Il se redressa, se grattant l'arrière du crâne. Ce temple, il passait devant à chaque fois qu'il rentrait chez lui. Il était petit et il n'y avait actuellement pas d'immense escalier pour s'y rendre, juste deux trois marches. Il se reposait souvent sur les bancs à côté, mais il n'avait actuellement jamais fait attention à ce petit bâtiment. Il se leva et marcha vers l'autel. Il était aussi petit que le reste, mais bien entretenu. Il y avait une cloche et le charme qu'entretenait tout les temples shinto. Il ne connaissait pas tout les dieux de cette religion et celui-là ne lui disait absolument rien, mais bon, il ne savait pas trop pourquoi il faisait ça, au départ.
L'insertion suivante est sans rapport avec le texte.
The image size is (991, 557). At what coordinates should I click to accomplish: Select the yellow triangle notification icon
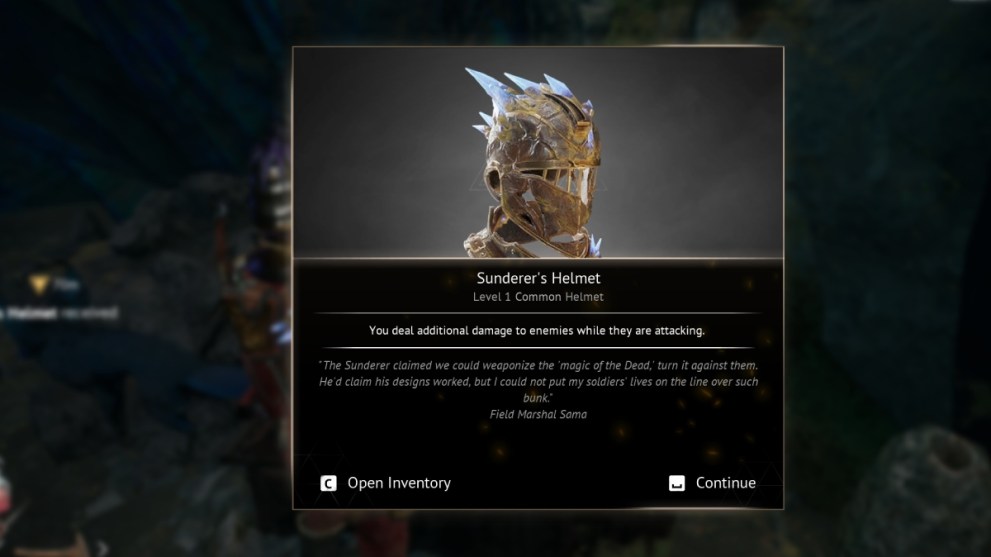40,285
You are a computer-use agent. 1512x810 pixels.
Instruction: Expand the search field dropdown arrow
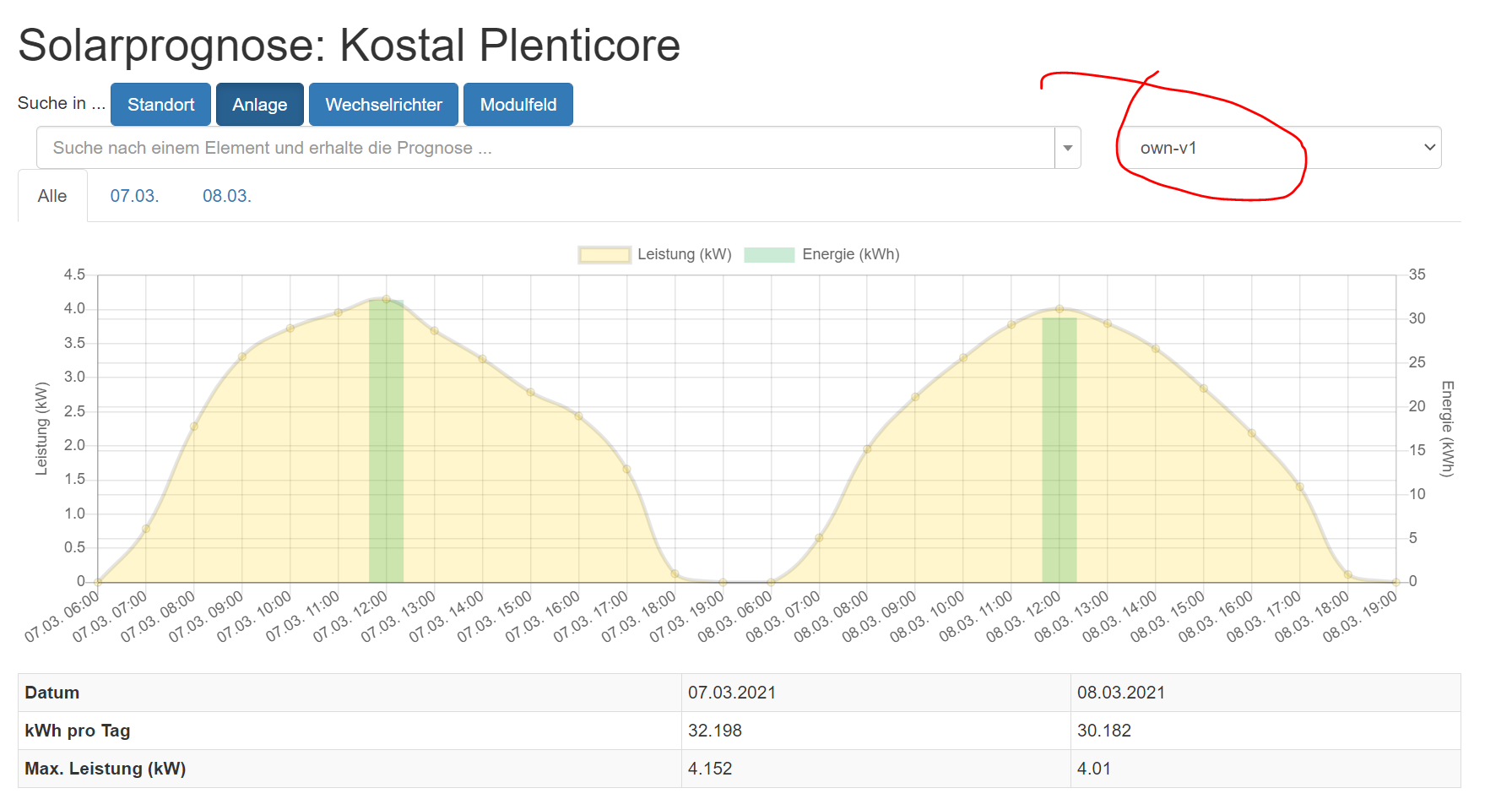pyautogui.click(x=1067, y=148)
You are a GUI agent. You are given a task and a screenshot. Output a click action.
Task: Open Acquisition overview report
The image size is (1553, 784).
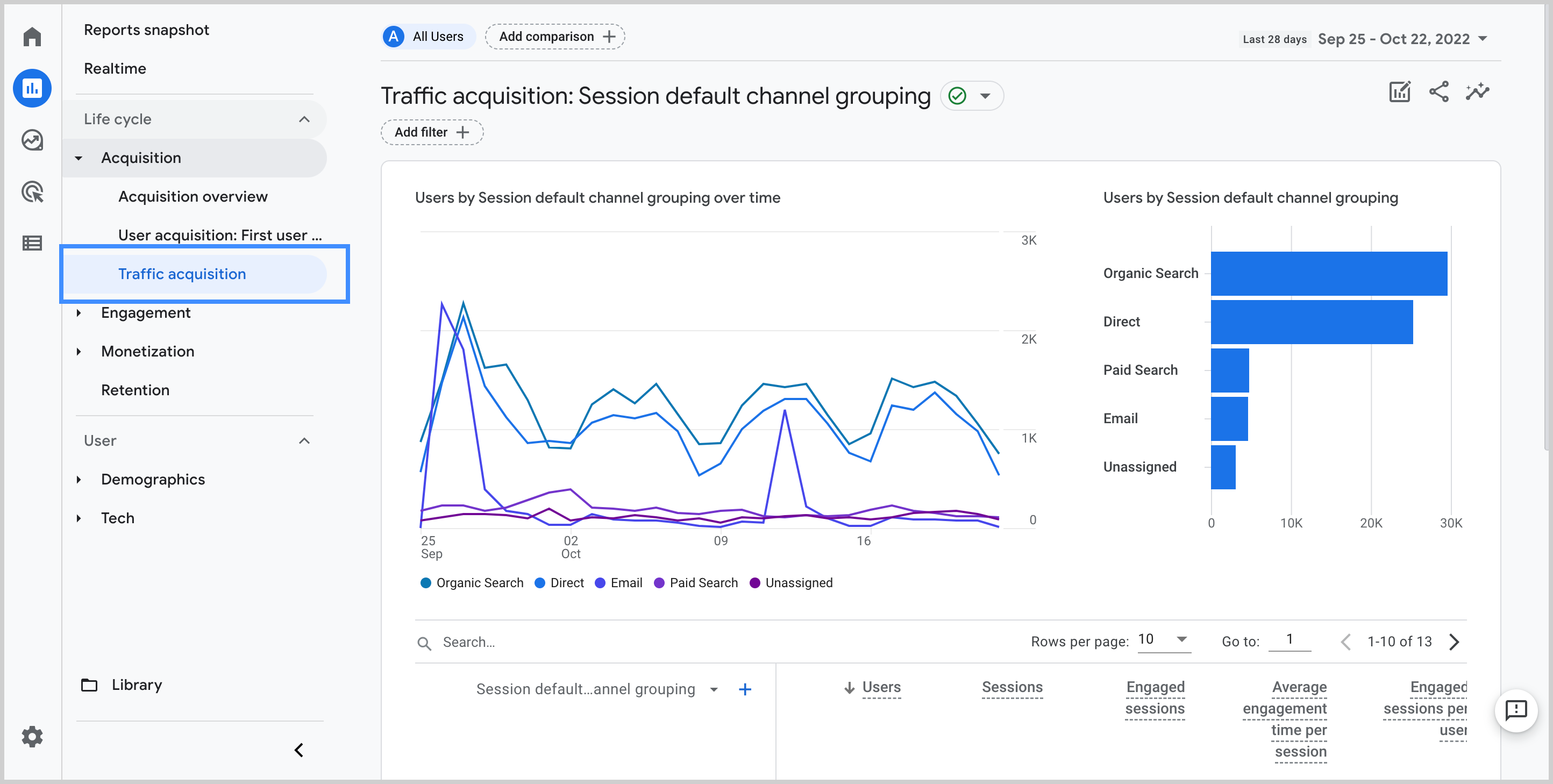[x=193, y=197]
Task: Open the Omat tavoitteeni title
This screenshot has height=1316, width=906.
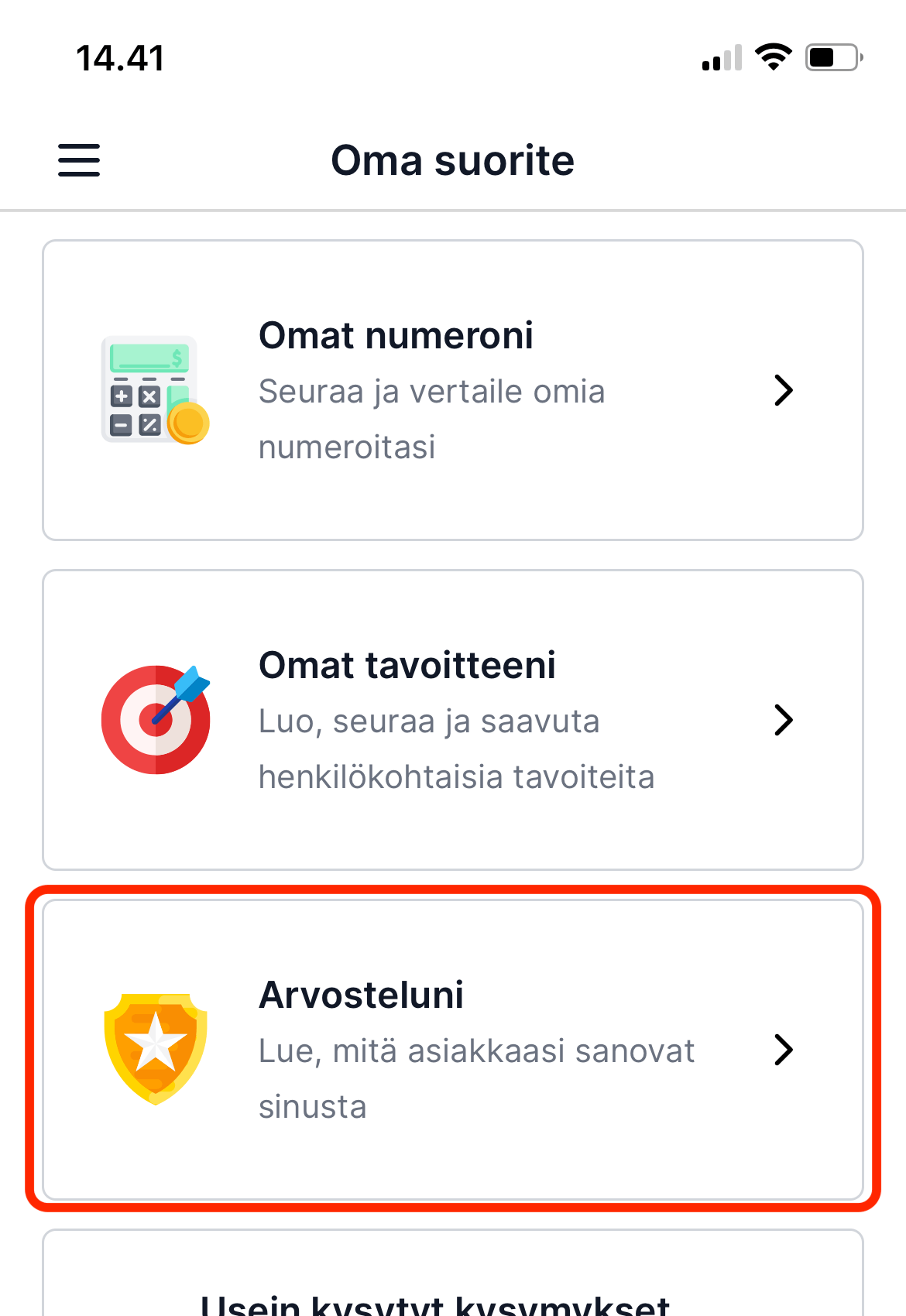Action: click(407, 666)
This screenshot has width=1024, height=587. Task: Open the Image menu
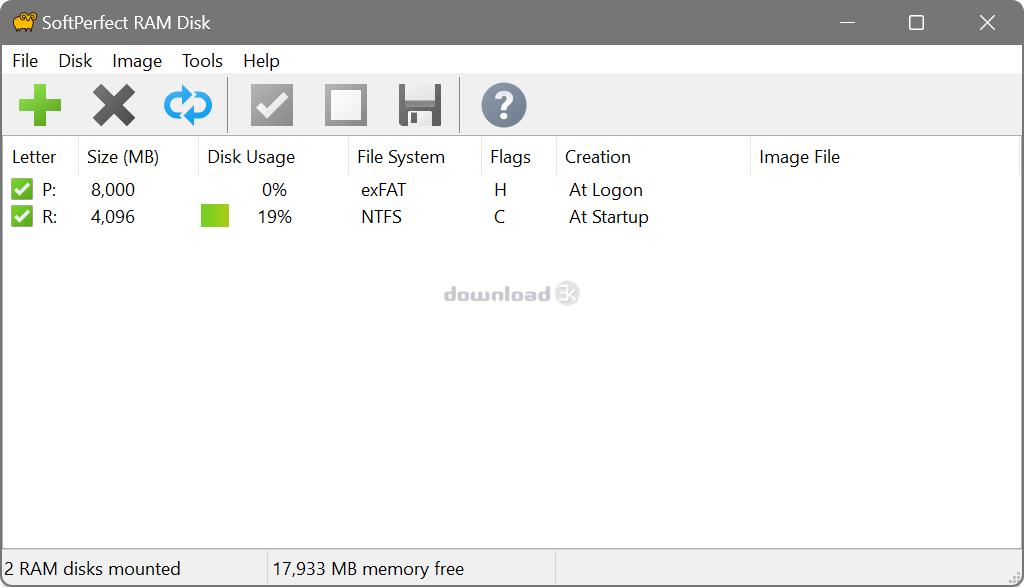[x=136, y=61]
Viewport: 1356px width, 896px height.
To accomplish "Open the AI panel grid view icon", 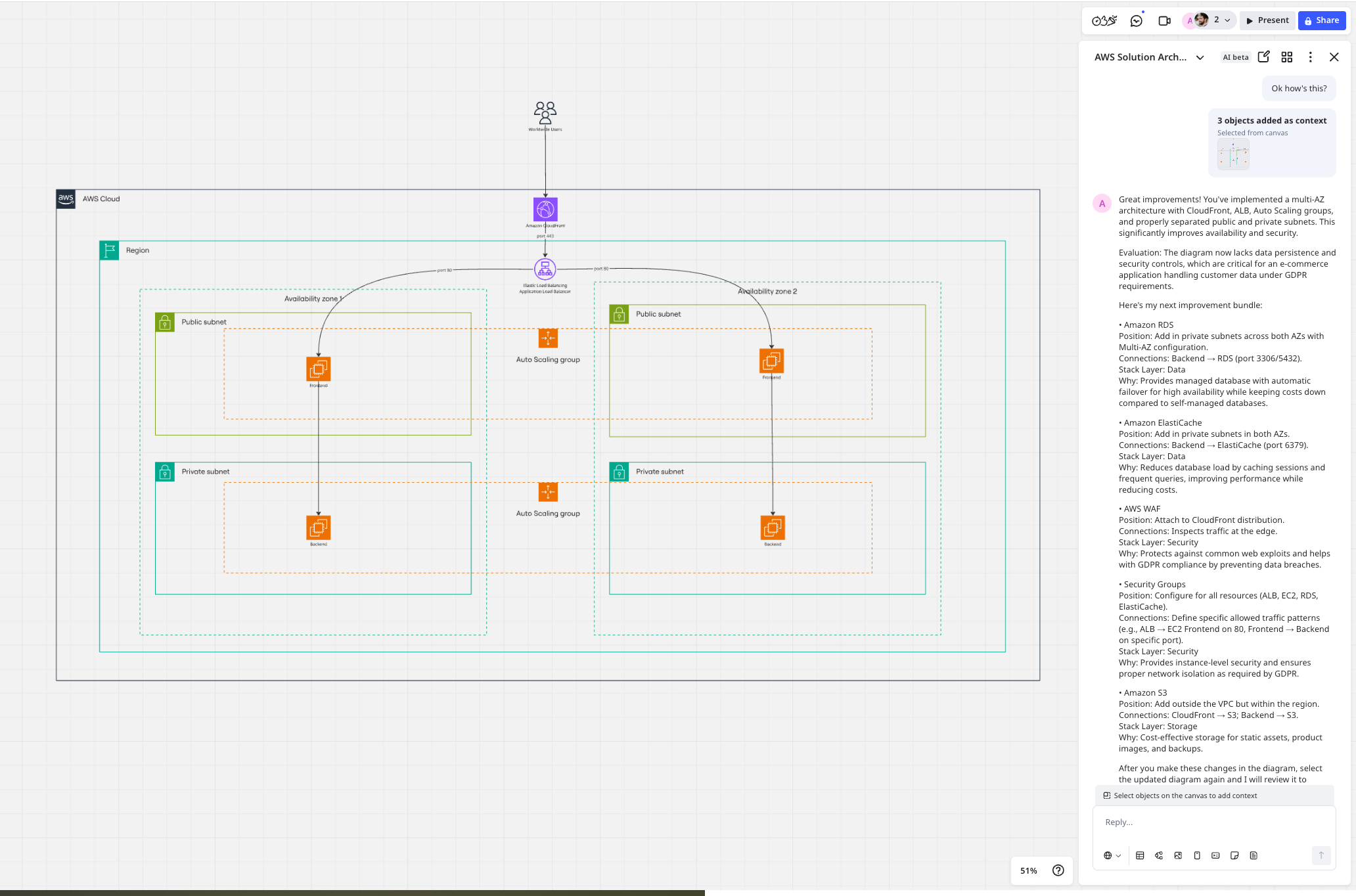I will click(x=1287, y=57).
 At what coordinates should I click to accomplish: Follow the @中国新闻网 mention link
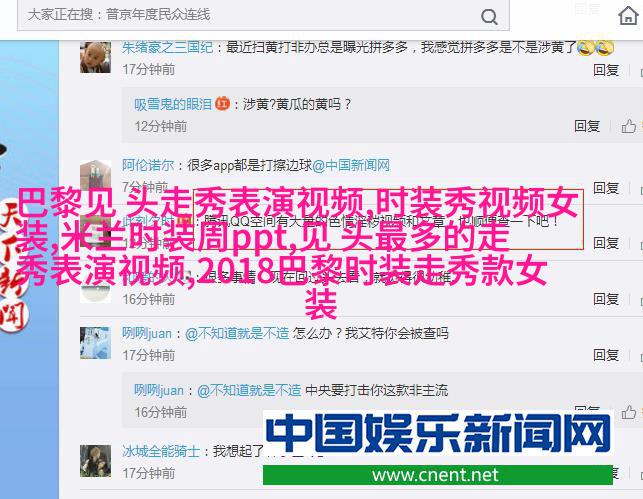(x=351, y=166)
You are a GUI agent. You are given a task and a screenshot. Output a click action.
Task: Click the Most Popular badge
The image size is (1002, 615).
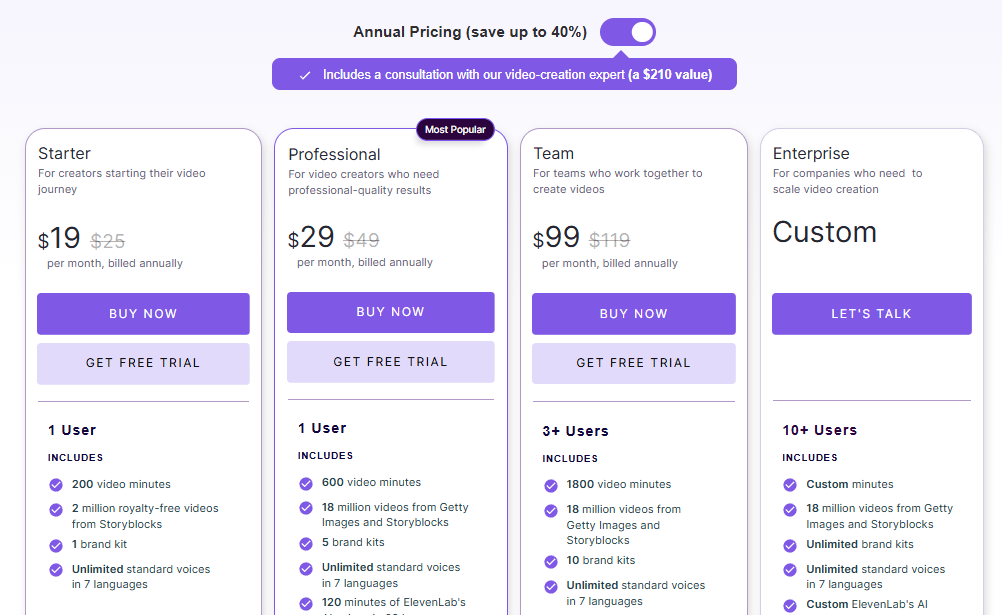(455, 129)

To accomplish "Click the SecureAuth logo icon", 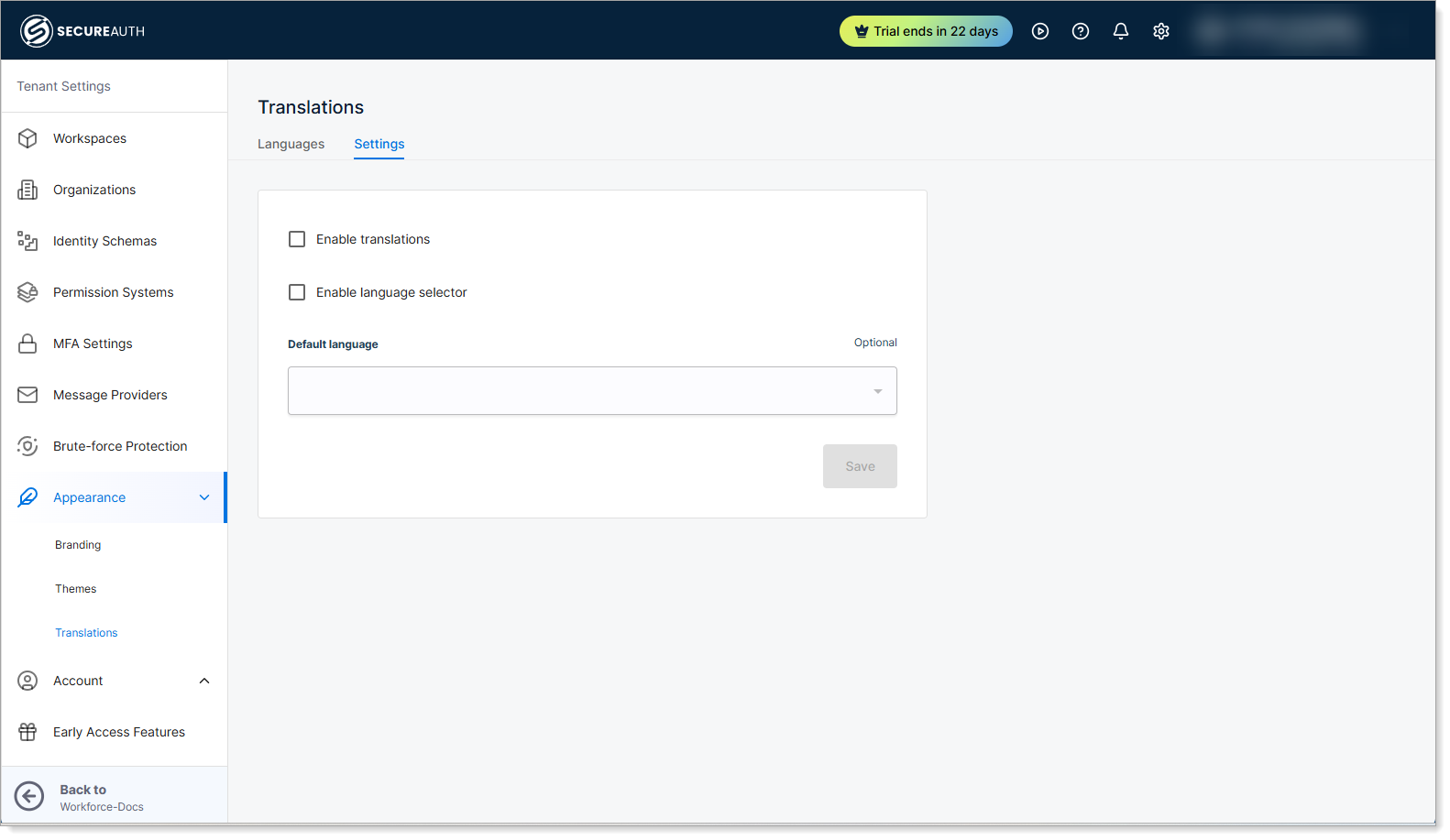I will coord(36,31).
Alors sans se poser de questions, il jeta une pièce, sonna la cloche, frappa dans ses mains et pria très fort.

« Faites que je rencontre une personne que j'aime et qui m'aimeras le plus rapidement possible. »

Puis il rouvrit les yeux et se sentit un peu idiot. Finalement, il fit demi-tour et prit le chemin pour rentrer chez lui, parce qu'il faisait quand même très chaud. 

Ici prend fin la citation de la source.